Adelheid remembered the smell of wet soil. It was the last thing she sensed before her world went black. Rain had soaked through her thin sweater as she hurried home that night, clutching her books to her chest. A hand—rough, gloved, and merciless—had covered her mouth. Pain blossomed across her temple. Her voice had been stolen before she could scream.
Then came the suffocating silence. The darkness that stretched on and on.
And when Adelheid's eyes opened again, the world was different.
At first, she thought she had been blinded. The edges of her vision glowed faintly blue, symbols flickering where none should exist. Her body felt heavy and rigid, yet light at the same time—as if she were floating but tethered to something solid. She tried to gasp, but no breath came. She tried to raise her hands, and her arms responded—though with a strange delay, accompanied by the faint whir of hidden gears.
The room around her was small and bright. Sunlight spilled through wide windows, catching dust motes in golden suspension. A red rug with worn edges lay beneath her feet. Against the wall stood a shelf stacked with books and cleaning supplies. A broom leaned nearby, as if waiting for her.
Adelheid turned toward the window. Beyond the glass stretched neat rows of trees and paved pathways, leading into what looked like a quiet campus or a park. People moved in the distance—small, blurry shapes she could barely process.
Her reflection in the glass froze her where she stood.

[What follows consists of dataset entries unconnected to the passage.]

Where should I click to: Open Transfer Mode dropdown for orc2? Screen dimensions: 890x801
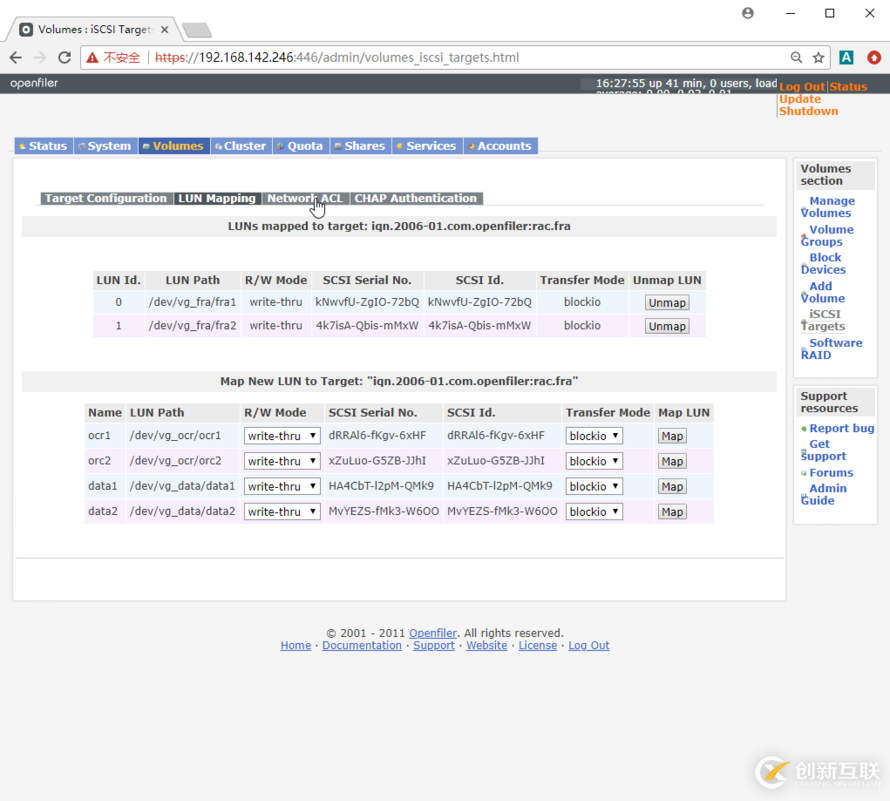point(594,461)
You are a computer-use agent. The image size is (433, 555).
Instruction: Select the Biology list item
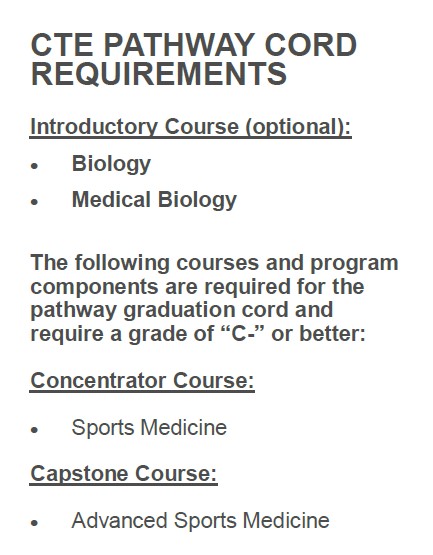pyautogui.click(x=111, y=164)

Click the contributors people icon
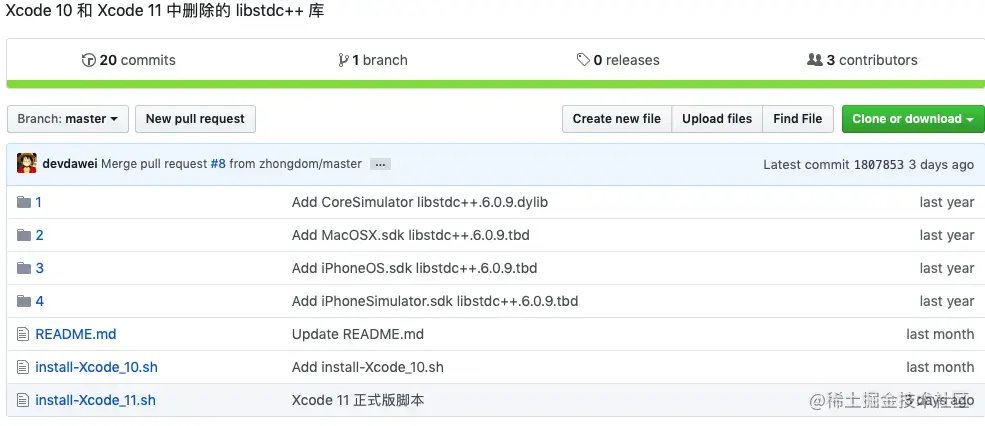coord(814,60)
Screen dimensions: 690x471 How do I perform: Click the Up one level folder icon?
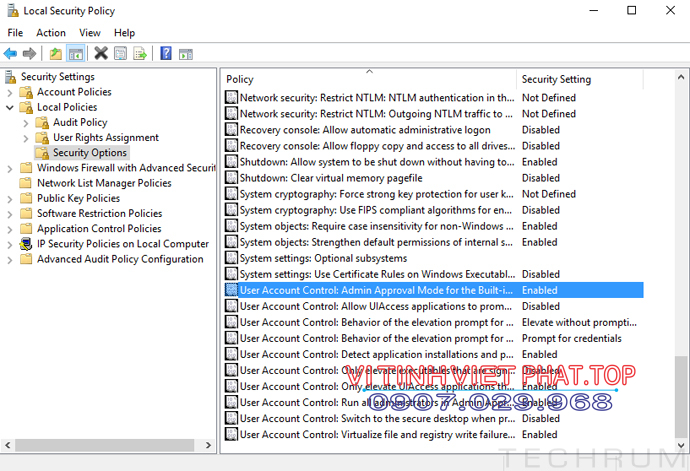56,53
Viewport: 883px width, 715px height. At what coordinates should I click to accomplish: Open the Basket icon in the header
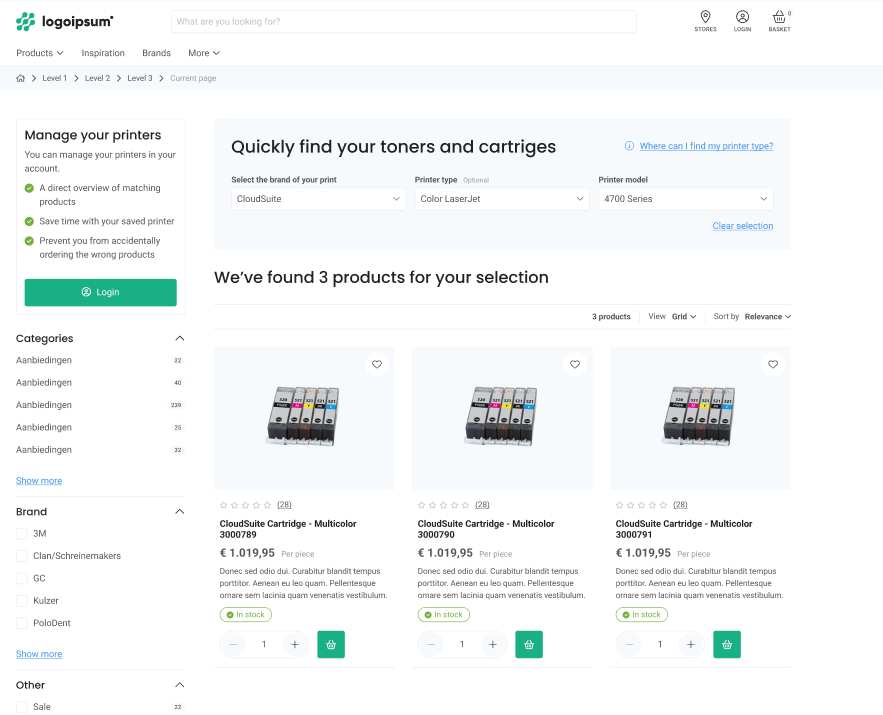[x=779, y=18]
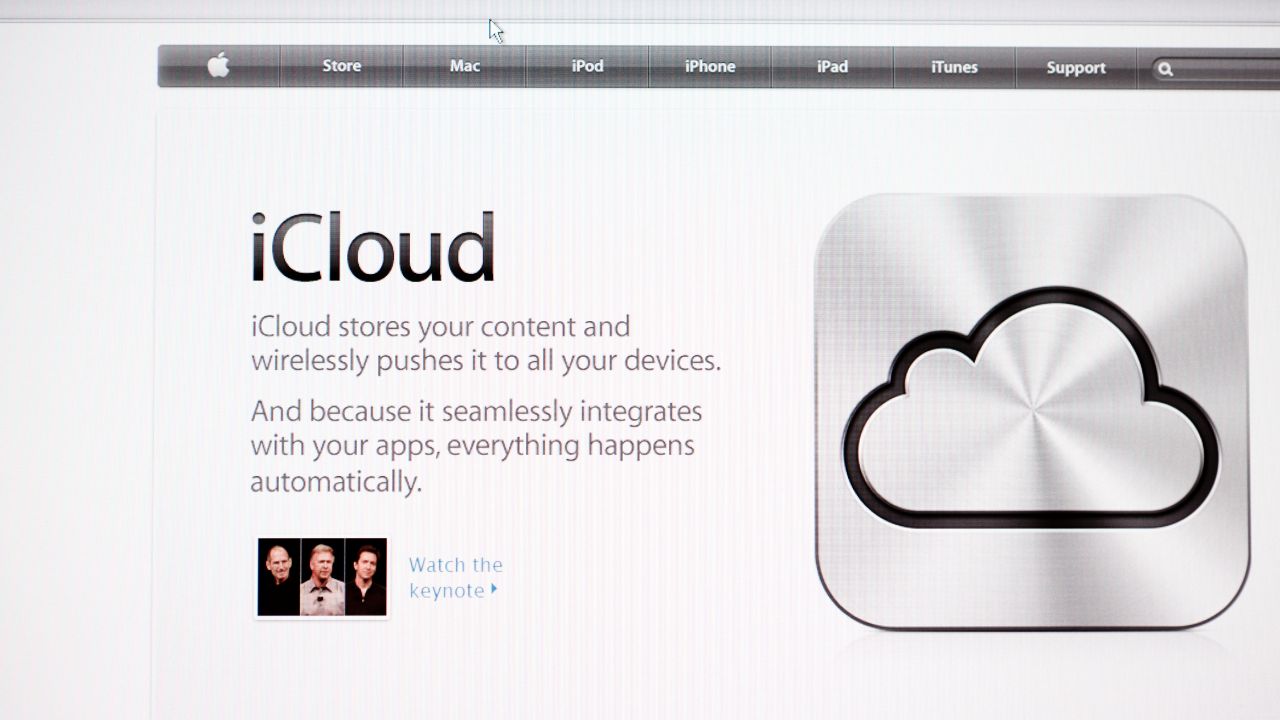1280x720 pixels.
Task: Select iPod in the navigation bar
Action: pos(587,66)
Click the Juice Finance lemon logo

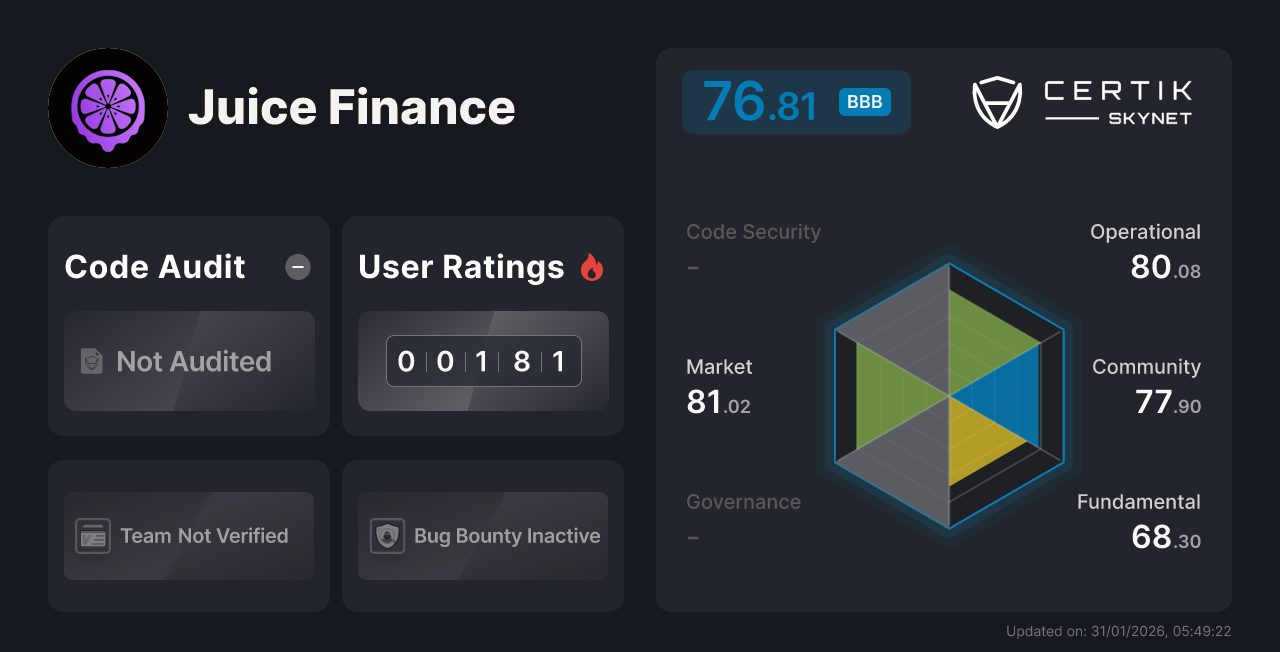(x=108, y=107)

A maid's uniform draped her form—black fabric trimmed in white lace, with a frilly apron tied neatly at her waist. But it was not her face staring back. Instead, a screen—flat, glossy, alive with cyan light. A pair of cat-like digital eyes blinked back at her, wide and cheerful, glowing symbols where once were flesh and bone. A tiny triangle for a nose. A curve of pixels forming a smiling mouth. And atop her "head," mechanical ears twitched, feline and expressive.

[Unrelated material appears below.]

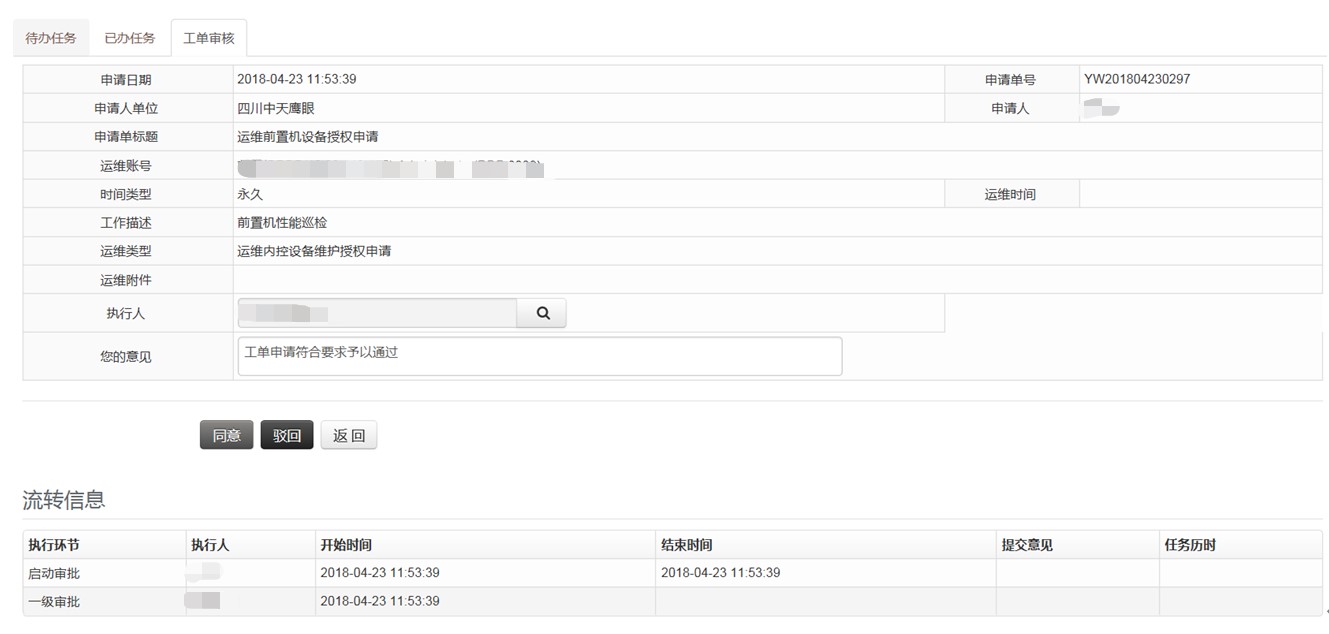Click the 四川中天鹰眼 applicant unit value
1329x634 pixels.
[276, 108]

Adelheid staggered back, clutching her chest. She felt nothing but the hard curve of plated armor beneath her gloved hand. No heartbeat. No warmth.
"What… what is this…?"
Her voice echoed within her mind, but not from her throat. Instead, the words appeared on her screen-face in neon script before fading. She tried again, willing herself to speak, and this time a soft electronic tone emerged, high-pitched and synthetic, yet carrying a faint echo of her own inflection.
She dropped to her knees, gripping the floor tiles.
"I'm… I'm not me…"
Panic seized her—yet even that was dulled, strange. Her pulse did not quicken because she had none. Her lungs did not burn because she did not breathe. The sensation was like being trapped inside a glass shell, separated from her own emotions.
Her memories rushed back in fragments—the hand, the struggle, the pain. She remembered her name. Adelheid. Nineteen. Alive. Or… she had been.
She touched her face, her fingertips clinking against the smooth surface of her screen. "I died," she whispered, though her voice came out in that chirping, electronic cadence. "And now I…"
Her gaze fell on the broom.
She picked it up, almost in a trance. The wood felt too real in her hands. She could sense its weight, the texture of its handle, the bristles scratching the rug. Somehow, despite being metal and circuitry, she could still feel. Her body moved fluidly now, the joints humming softly as though it had always belonged to her.
The door creaked open.
Adelheid spun, her new feline ears flicking upright. A man stepped inside, tall and thin, wearing a lab coat. His glasses glinted as he looked her over with calm detachment, as if he were examining a tool rather than a person.
"Unit C-17 is online," he said to no one in particular, jotting notes onto a clipboard. "Good. The integration was successful."
Adelheid froze.
Integration.
Her heart—if she still had one—lurched at the word.
"Where… am I?" Her voice rang out, trembling in synthetic tones.
The man paused, eyes narrowing behind his glasses. For the first time, he truly looked at her—her posture, the way her screen-face flickered nervously, the way her fingers clenched the broom as if it were a lifeline.
"You're awake," he said quietly, almost surprised. "Interesting. That's… unusual."
Adelheid tried to step forward, but her knees trembled. She raised her hands, desperate. "Please! I don't understand! Why am I here? What did you do to me?"
The man didn't answer. Instead, he wrote faster, muttering under his breath. "Self-awareness… early-stage vocalization… atypical response curve. Unexpected."
Her ears drooped, her glowing eyes narrowing. "Answer me!"
The sharp electronic edge in her voice made the books on the shelf rattle faintly. For a second, her own power startled her.
The man finally lowered his clipboard. He regarded her with clinical coldness, yet his words cut deep.
"You shouldn't exist," he said. "Not like this."
Adelheid's world tilted.
The broom slipped from her hands and clattered to the floor.